18 mei 2011

Things I Love Wednesday

I will try to make this as positive as possible, but you must know I'm still a bit in the dark zone. People keep me here, evil souls with poisonous words no one should ever speak!

I start to realise the more I work with people, the more I want to move away from here. Live somewhere deep in the woods, where no other human's are. Surrounded by big beautiful trees, green mountains, wild waters, with lovely animals and amazing views. Peacefully live there, just me and my thoughts... You see, I am the kind of person who needs to be by herself sometimes. I get crazy when I'm surrounded by people all day, all week.
Other people aren't to blame all the time, I get that most of the time it's me. I get frustrated so easily and they don't understand at all why the fuck I need to be alone sometimes, again, really frustrating!

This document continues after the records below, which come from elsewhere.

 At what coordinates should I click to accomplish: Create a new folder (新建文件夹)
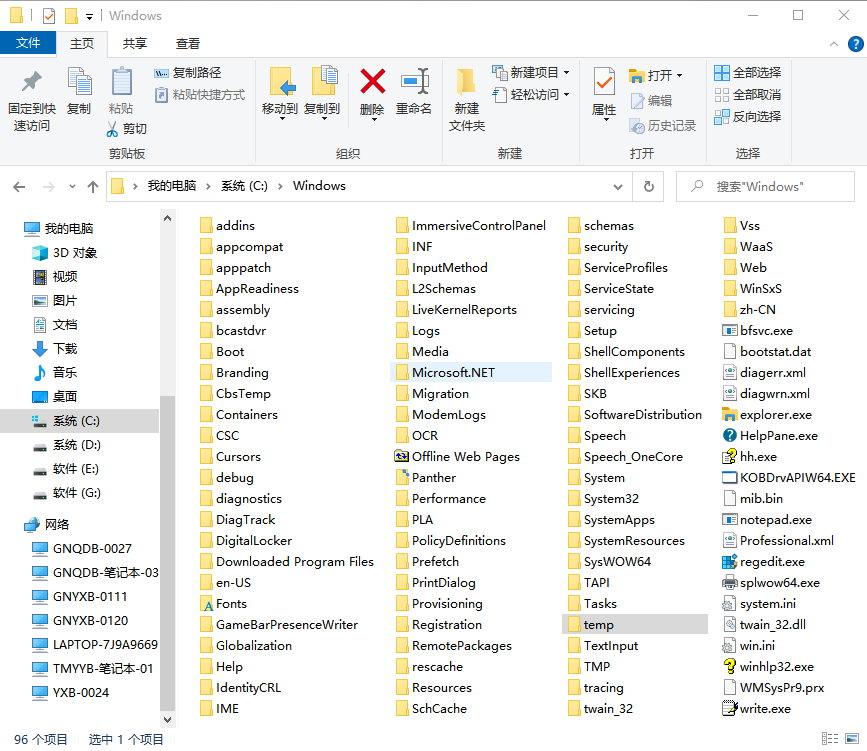coord(467,100)
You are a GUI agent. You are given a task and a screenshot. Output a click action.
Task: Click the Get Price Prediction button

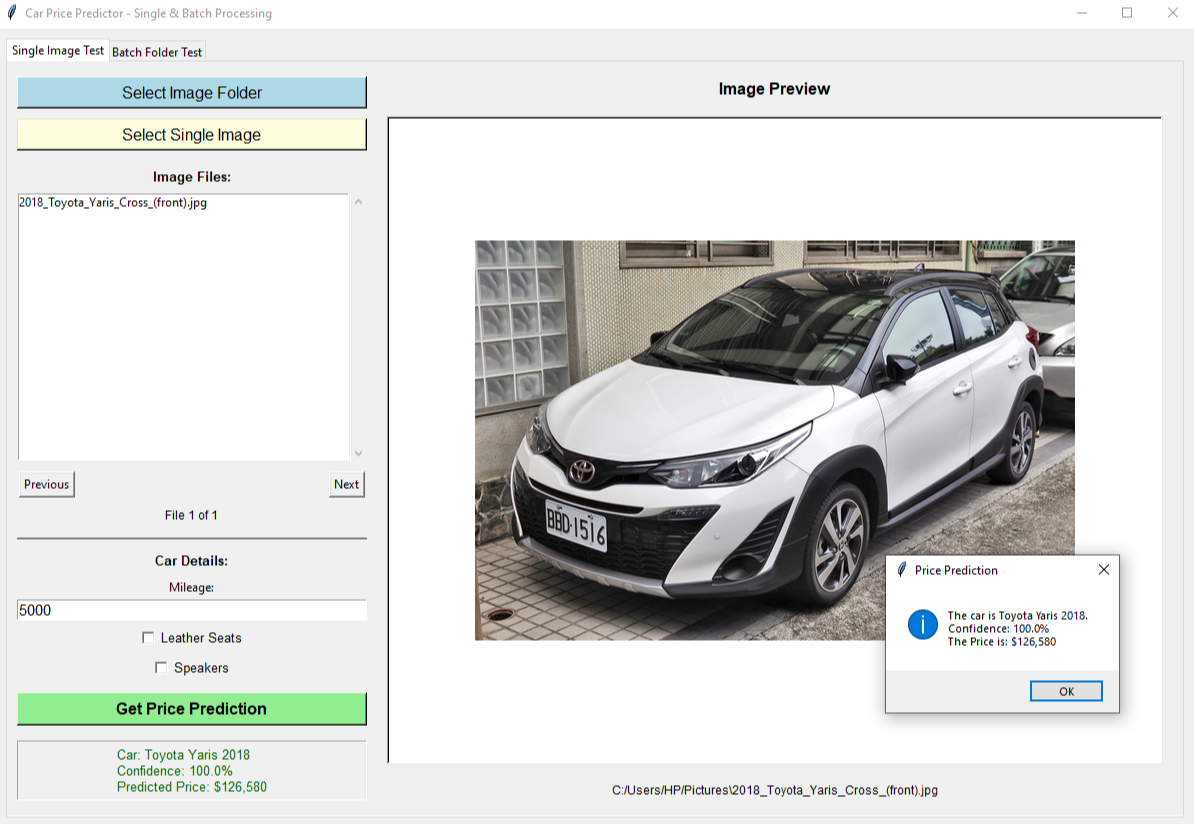click(191, 709)
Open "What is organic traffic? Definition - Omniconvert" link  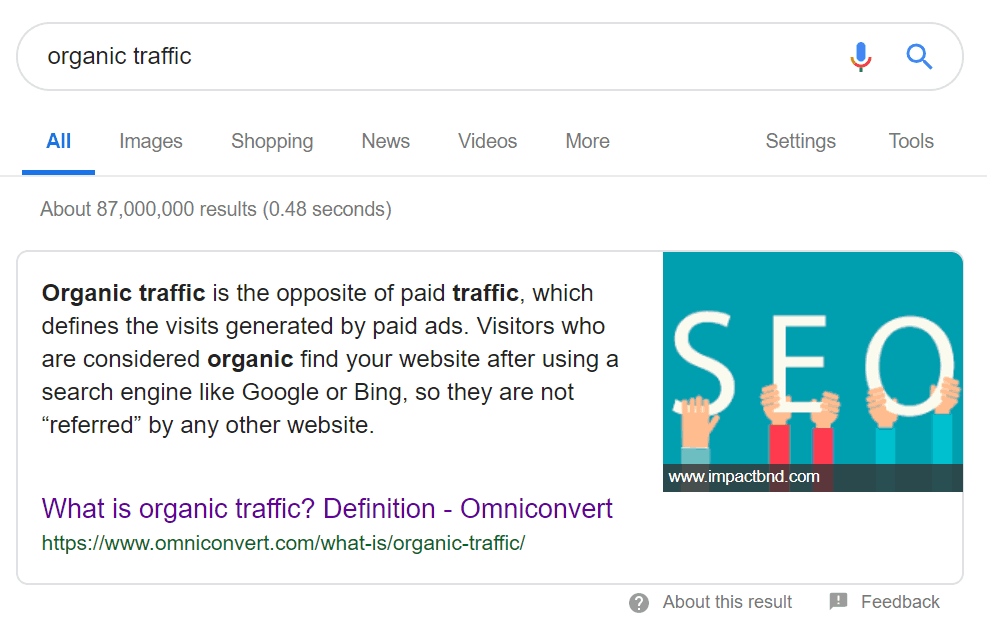(327, 508)
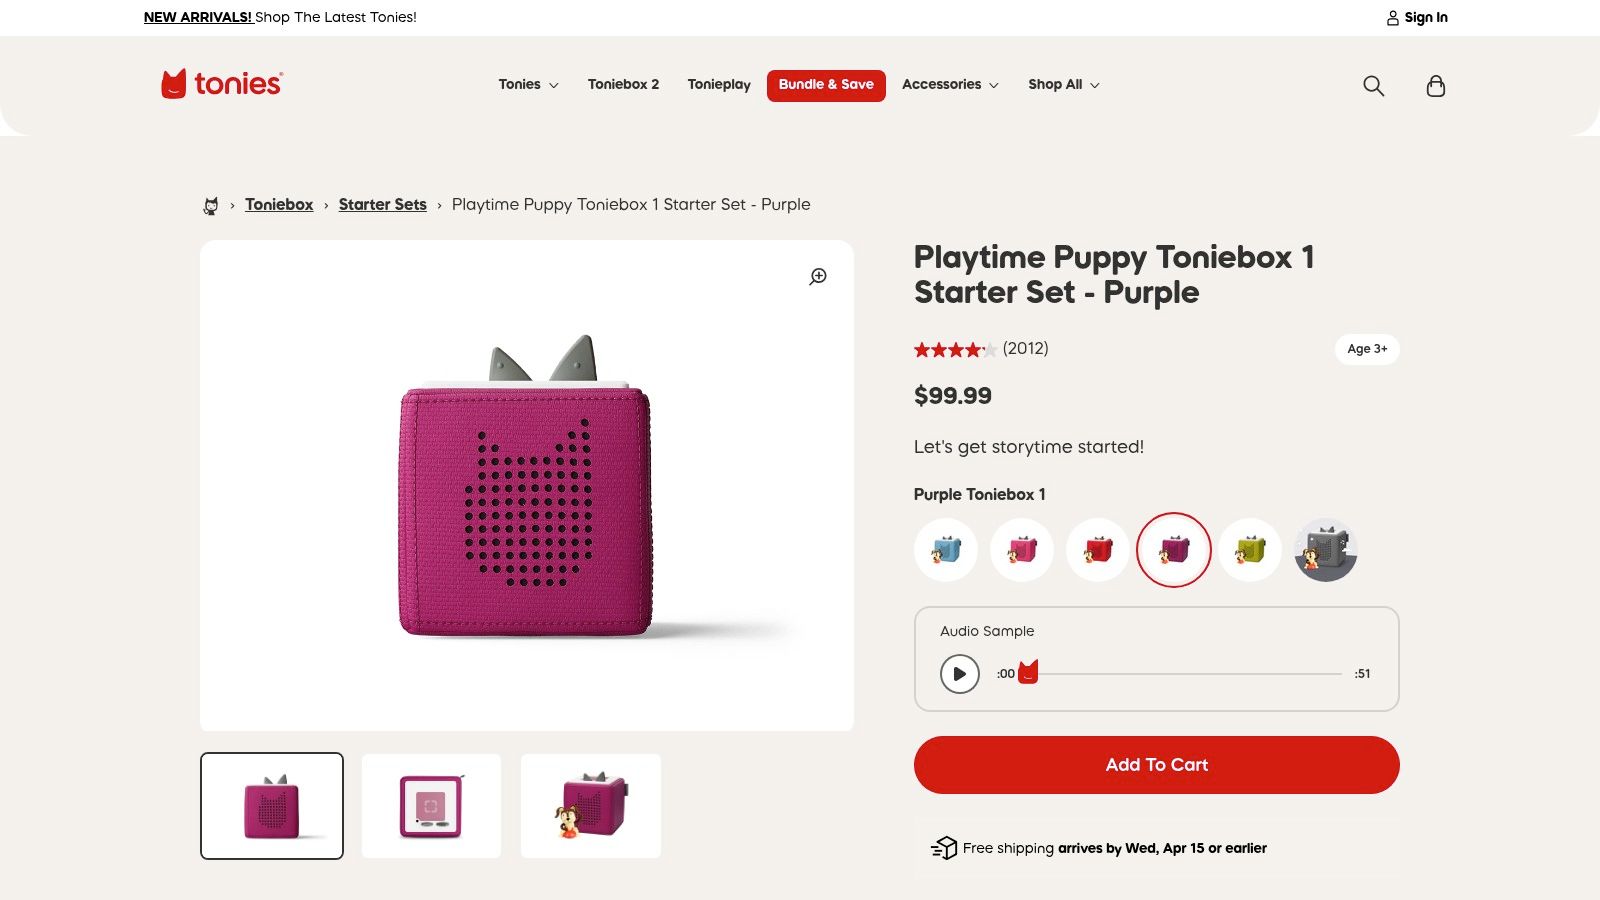
Task: Open the Starter Sets breadcrumb link
Action: pyautogui.click(x=382, y=204)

The thing I truly love with all my heart is just listen to music, alone, or quietly read a book, alone, or shut down the curtains and watch Grey's Anatomy, alone, or just draw, alone. But they won't let you do that. There are (cell)phones, email, Facebook, family who they will find when you're off the map (Yes, they will even bother them to get to you!). And because they don't know calmness, they won't let you have some! Like yesterday, I felt depressed for no reason, needed to draw and was in a lovely calm mood with my lovely calm music on the back. When I draw, I need the rest, but for some messed up reason, someone isn't patient enough to just wait one more day for my answer. She doesn't understand, will not understand and I realise I don't understand her also. It's funny when you look at it that way, in our misunderstood world where we're all misunderstood. But at that moment I feel like I'm draging her on my shoulders and she's sucking all calmness out og me with her bloody vampire teeth. At that moment I hate her. At that moment I want to go away, move and go to that lovely place in the woods...

2 mei 2011

Update: Healthy life


So, the past few weeks I've been taking things more healthy like I said I would. I feel like I'm slowly getting there, but it's not easy since I happen to love everything sweet. I buy all sorts of healthy fruits and vegetables, drink loads of water, started running again, but sometimes I'm still longing for sweets & take a cookie..

Today, I wil leave all the cookies alone for at least one month. It sounds so easy to do and I know it is easy, since I've done it before. It's just the first week that's hard. But I have faith in myself, and I know I am able to keep myself from all sweets and cookies. Starting now!